▶ DESCRIPTION OF THE TASK
Print the full listing below exactly, keeping every character as it stands.

▶ SUPPLIED INFORMATION
· · · ·

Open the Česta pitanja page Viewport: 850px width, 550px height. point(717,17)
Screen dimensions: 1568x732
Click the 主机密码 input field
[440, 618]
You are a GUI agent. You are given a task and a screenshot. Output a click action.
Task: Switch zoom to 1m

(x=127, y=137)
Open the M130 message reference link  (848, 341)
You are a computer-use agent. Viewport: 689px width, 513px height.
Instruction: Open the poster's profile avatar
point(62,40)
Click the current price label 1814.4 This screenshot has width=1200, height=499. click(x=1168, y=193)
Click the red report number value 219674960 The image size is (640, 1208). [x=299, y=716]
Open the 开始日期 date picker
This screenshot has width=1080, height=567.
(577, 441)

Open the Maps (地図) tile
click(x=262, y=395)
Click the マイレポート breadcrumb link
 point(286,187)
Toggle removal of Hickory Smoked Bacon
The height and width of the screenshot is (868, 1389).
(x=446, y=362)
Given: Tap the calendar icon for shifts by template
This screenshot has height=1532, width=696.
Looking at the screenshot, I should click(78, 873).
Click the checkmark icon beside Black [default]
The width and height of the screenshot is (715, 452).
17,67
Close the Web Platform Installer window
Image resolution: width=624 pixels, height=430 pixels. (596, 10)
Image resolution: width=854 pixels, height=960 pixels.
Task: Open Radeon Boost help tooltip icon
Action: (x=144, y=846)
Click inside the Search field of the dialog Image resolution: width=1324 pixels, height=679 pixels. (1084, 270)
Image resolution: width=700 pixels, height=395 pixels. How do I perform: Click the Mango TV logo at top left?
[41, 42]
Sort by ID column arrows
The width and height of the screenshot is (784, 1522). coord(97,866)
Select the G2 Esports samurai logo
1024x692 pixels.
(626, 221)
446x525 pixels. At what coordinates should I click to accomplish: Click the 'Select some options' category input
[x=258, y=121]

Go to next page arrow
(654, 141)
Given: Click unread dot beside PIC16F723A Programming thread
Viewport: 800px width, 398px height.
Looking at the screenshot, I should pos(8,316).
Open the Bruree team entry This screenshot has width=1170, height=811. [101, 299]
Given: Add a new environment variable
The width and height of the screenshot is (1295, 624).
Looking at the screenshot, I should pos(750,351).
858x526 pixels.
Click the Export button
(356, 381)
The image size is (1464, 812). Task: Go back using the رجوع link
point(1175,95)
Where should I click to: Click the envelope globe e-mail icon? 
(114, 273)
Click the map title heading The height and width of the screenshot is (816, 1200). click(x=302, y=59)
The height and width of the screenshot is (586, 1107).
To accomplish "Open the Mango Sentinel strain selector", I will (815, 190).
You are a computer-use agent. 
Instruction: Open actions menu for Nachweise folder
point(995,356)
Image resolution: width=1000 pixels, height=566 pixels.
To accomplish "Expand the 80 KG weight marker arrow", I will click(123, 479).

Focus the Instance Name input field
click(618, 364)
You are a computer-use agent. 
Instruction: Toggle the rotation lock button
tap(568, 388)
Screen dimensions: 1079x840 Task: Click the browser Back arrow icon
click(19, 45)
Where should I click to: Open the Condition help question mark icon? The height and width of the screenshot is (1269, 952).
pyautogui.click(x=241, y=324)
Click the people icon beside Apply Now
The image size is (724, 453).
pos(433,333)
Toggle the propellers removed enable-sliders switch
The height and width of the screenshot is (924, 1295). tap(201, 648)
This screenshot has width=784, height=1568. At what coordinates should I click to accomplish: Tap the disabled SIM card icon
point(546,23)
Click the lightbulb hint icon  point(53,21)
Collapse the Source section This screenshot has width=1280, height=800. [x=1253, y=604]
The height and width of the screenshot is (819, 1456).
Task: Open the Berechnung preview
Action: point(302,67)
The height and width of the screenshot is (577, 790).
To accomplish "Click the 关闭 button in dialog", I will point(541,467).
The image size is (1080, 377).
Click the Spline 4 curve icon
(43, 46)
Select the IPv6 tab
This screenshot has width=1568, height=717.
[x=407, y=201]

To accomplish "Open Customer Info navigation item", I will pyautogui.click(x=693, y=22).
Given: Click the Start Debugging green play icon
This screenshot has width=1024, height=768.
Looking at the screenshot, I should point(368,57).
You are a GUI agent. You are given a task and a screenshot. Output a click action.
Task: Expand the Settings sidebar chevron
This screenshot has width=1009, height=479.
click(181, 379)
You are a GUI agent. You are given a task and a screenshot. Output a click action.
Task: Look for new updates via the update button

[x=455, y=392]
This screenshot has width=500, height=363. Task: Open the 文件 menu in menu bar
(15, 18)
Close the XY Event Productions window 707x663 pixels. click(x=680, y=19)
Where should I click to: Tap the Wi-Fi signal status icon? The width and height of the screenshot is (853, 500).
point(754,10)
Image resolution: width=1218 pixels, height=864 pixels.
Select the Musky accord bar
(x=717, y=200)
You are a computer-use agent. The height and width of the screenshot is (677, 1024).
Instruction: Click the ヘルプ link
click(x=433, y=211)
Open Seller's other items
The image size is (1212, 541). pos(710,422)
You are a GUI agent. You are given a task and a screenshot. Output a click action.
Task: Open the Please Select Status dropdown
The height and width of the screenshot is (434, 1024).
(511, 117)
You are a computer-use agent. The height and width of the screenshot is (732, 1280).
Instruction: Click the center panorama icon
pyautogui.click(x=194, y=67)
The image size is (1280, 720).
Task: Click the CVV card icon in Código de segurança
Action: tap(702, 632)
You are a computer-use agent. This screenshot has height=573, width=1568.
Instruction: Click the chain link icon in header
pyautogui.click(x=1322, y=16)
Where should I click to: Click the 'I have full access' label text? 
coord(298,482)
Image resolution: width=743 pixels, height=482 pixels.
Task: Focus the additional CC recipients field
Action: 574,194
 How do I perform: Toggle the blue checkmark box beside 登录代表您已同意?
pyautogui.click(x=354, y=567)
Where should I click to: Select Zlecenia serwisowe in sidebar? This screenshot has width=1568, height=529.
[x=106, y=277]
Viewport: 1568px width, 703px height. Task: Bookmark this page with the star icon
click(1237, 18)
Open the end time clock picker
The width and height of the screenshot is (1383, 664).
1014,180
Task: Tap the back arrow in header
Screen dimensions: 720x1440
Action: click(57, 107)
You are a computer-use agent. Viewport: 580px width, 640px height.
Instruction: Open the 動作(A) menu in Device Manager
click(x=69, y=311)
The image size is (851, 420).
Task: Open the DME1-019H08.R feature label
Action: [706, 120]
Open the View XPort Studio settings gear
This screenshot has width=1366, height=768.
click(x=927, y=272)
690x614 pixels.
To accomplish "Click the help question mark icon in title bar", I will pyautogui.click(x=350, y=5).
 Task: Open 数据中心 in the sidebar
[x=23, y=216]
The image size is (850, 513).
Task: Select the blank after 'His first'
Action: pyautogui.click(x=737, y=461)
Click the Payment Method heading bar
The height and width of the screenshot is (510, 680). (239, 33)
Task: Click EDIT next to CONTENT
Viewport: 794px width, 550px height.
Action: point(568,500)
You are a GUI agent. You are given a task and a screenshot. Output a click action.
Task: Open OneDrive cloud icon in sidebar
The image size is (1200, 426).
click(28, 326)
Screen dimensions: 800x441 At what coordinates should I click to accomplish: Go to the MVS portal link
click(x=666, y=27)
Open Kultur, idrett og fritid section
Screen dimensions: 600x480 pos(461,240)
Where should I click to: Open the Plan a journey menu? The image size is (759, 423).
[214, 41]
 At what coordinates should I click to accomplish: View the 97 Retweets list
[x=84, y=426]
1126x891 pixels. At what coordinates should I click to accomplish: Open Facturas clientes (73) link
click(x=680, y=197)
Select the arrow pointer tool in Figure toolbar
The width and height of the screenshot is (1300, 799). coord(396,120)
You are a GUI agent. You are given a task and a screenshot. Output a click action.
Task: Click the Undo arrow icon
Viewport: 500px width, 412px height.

· · · ·

▶ PROBLEM SOLUTION
Open the Česta pitanja page Viewport: 850px width, 550px height. point(717,17)
Screen dimensions: 1568x732
Click the 主机密码 input field
[440, 618]
You are a GUI agent. You are given a task and a screenshot. Output a click action.
Task: Switch zoom to 1m

(x=127, y=137)
Open the M130 message reference link  (848, 341)
You are a computer-use agent. Viewport: 689px width, 513px height.
Instruction: Open the poster's profile avatar
point(62,40)
Click the current price label 1814.4 This screenshot has width=1200, height=499. click(x=1168, y=193)
Click the red report number value 219674960 The image size is (640, 1208). [x=299, y=716]
Open the 开始日期 date picker
This screenshot has width=1080, height=567.
(577, 441)

Open the Maps (地図) tile
click(x=262, y=395)
Click the マイレポート breadcrumb link
 point(286,187)
Toggle removal of Hickory Smoked Bacon
The height and width of the screenshot is (868, 1389).
(x=446, y=362)
Given: Tap the calendar icon for shifts by template
This screenshot has height=1532, width=696.
Looking at the screenshot, I should click(78, 873).
Click the checkmark icon beside Black [default]
The width and height of the screenshot is (715, 452).
17,67
Close the Web Platform Installer window
Image resolution: width=624 pixels, height=430 pixels. (596, 10)
Image resolution: width=854 pixels, height=960 pixels.
Task: Open Radeon Boost help tooltip icon
Action: (x=144, y=846)
Click inside the Search field of the dialog Image resolution: width=1324 pixels, height=679 pixels. (1084, 270)
Image resolution: width=700 pixels, height=395 pixels. How do I perform: Click the Mango TV logo at top left?
[41, 42]
Sort by ID column arrows
The width and height of the screenshot is (784, 1522). coord(97,866)
Select the G2 Esports samurai logo
1024x692 pixels.
(626, 221)
446x525 pixels. At what coordinates should I click to accomplish: Click the 'Select some options' category input
[x=258, y=121]

Go to next page arrow
(654, 141)
Given: Click unread dot beside PIC16F723A Programming thread
Viewport: 800px width, 398px height.
Looking at the screenshot, I should pos(8,316).
Open the Bruree team entry This screenshot has width=1170, height=811. [101, 299]
Given: Add a new environment variable
The width and height of the screenshot is (1295, 624).
Looking at the screenshot, I should pos(750,351).
858x526 pixels.
Click the Export button
(356, 381)
The image size is (1464, 812). Task: Go back using the رجوع link
point(1175,95)
Where should I click to: Click the envelope globe e-mail icon? 
(114, 273)
Click the map title heading The height and width of the screenshot is (816, 1200). click(x=302, y=59)
The height and width of the screenshot is (586, 1107).
To accomplish "Open the Mango Sentinel strain selector", I will (815, 190).
You are a computer-use agent. 
Instruction: Open actions menu for Nachweise folder
point(995,356)
Image resolution: width=1000 pixels, height=566 pixels.
To accomplish "Expand the 80 KG weight marker arrow", I will click(123, 479).

Focus the Instance Name input field
click(618, 364)
You are a computer-use agent. 
Instruction: Toggle the rotation lock button
tap(568, 388)
Screen dimensions: 1079x840 Task: Click the browser Back arrow icon
click(19, 45)
Where should I click to: Open the Condition help question mark icon? The height and width of the screenshot is (1269, 952).
pyautogui.click(x=241, y=324)
Click the people icon beside Apply Now
The image size is (724, 453).
pos(433,333)
Toggle the propellers removed enable-sliders switch
The height and width of the screenshot is (924, 1295). tap(201, 648)
This screenshot has width=784, height=1568. At what coordinates should I click to accomplish: Tap the disabled SIM card icon
point(546,23)
Click the lightbulb hint icon  point(53,21)
Collapse the Source section This screenshot has width=1280, height=800. [x=1253, y=604]
The height and width of the screenshot is (819, 1456).
Task: Open the Berechnung preview
Action: point(302,67)
The height and width of the screenshot is (577, 790).
To accomplish "Click the 关闭 button in dialog", I will point(541,467).
The image size is (1080, 377).
Click the Spline 4 curve icon
(43, 46)
Select the IPv6 tab
This screenshot has width=1568, height=717.
[x=407, y=201]

To accomplish "Open Customer Info navigation item", I will pyautogui.click(x=693, y=22).
Given: Click the Start Debugging green play icon
This screenshot has width=1024, height=768.
Looking at the screenshot, I should point(368,57).
You are a GUI agent. You are given a task and a screenshot. Output a click action.
Task: Expand the Settings sidebar chevron
This screenshot has width=1009, height=479.
click(181, 379)
You are a GUI agent. You are given a task and a screenshot. Output a click action.
Task: Look for new updates via the update button

[x=455, y=392]
This screenshot has width=500, height=363. Task: Open the 文件 menu in menu bar
(15, 18)
Close the XY Event Productions window 707x663 pixels. click(x=680, y=19)
Where should I click to: Tap the Wi-Fi signal status icon? The width and height of the screenshot is (853, 500).
point(754,10)
Image resolution: width=1218 pixels, height=864 pixels.
Select the Musky accord bar
(x=717, y=200)
You are a computer-use agent. The height and width of the screenshot is (677, 1024).
Instruction: Click the ヘルプ link
click(x=433, y=211)
Open Seller's other items
The image size is (1212, 541). pos(710,422)
You are a GUI agent. You are given a task and a screenshot. Output a click action.
Task: Open the Please Select Status dropdown
The height and width of the screenshot is (434, 1024).
(511, 117)
You are a computer-use agent. The height and width of the screenshot is (732, 1280).
Instruction: Click the center panorama icon
pyautogui.click(x=194, y=67)
The image size is (1280, 720).
Task: Click the CVV card icon in Código de segurança
Action: tap(702, 632)
You are a computer-use agent. This screenshot has height=573, width=1568.
Instruction: Click the chain link icon in header
pyautogui.click(x=1322, y=16)
Where should I click to: Click the 'I have full access' label text? 
coord(298,482)
Image resolution: width=743 pixels, height=482 pixels.
Task: Focus the additional CC recipients field
Action: 574,194
 How do I perform: Toggle the blue checkmark box beside 登录代表您已同意?
pyautogui.click(x=354, y=567)
Where should I click to: Select Zlecenia serwisowe in sidebar? This screenshot has width=1568, height=529.
[x=106, y=277]
Viewport: 1568px width, 703px height. Task: Bookmark this page with the star icon
click(1237, 18)
Open the end time clock picker
The width and height of the screenshot is (1383, 664).
1014,180
Task: Tap the back arrow in header
Screen dimensions: 720x1440
Action: click(57, 107)
You are a computer-use agent. Viewport: 580px width, 640px height.
Instruction: Open the 動作(A) menu in Device Manager
click(x=69, y=311)
The image size is (851, 420).
Task: Open the DME1-019H08.R feature label
Action: [706, 120]
Open the View XPort Studio settings gear
This screenshot has width=1366, height=768.
click(x=927, y=272)
690x614 pixels.
To accomplish "Click the help question mark icon in title bar", I will pyautogui.click(x=350, y=5).
 Task: Open 数据中心 in the sidebar
[x=23, y=216]
The image size is (850, 513).
Task: Select the blank after 'His first'
Action: pyautogui.click(x=737, y=461)
Click the Payment Method heading bar
The height and width of the screenshot is (510, 680). (239, 33)
Task: Click EDIT next to CONTENT
Viewport: 794px width, 550px height.
Action: point(568,500)
You are a GUI agent. You are given a task and a screenshot. Output a click action.
Task: Open OneDrive cloud icon in sidebar
The image size is (1200, 426).
click(28, 326)
Screen dimensions: 800x441 At what coordinates should I click to accomplish: Go to the MVS portal link
click(x=666, y=27)
Open Kultur, idrett og fritid section
Screen dimensions: 600x480 pos(461,240)
Where should I click to: Open the Plan a journey menu? The image size is (759, 423).
[214, 41]
 At what coordinates should I click to accomplish: View the 97 Retweets list
[x=84, y=426]
1126x891 pixels. At what coordinates should I click to accomplish: Open Facturas clientes (73) link
click(x=680, y=197)
Select the arrow pointer tool in Figure toolbar
The width and height of the screenshot is (1300, 799). coord(396,120)
You are a GUI agent. You are given a task and a screenshot. Output a click action.
Task: Click the Undo arrow icon
Viewport: 500px width, 412px height.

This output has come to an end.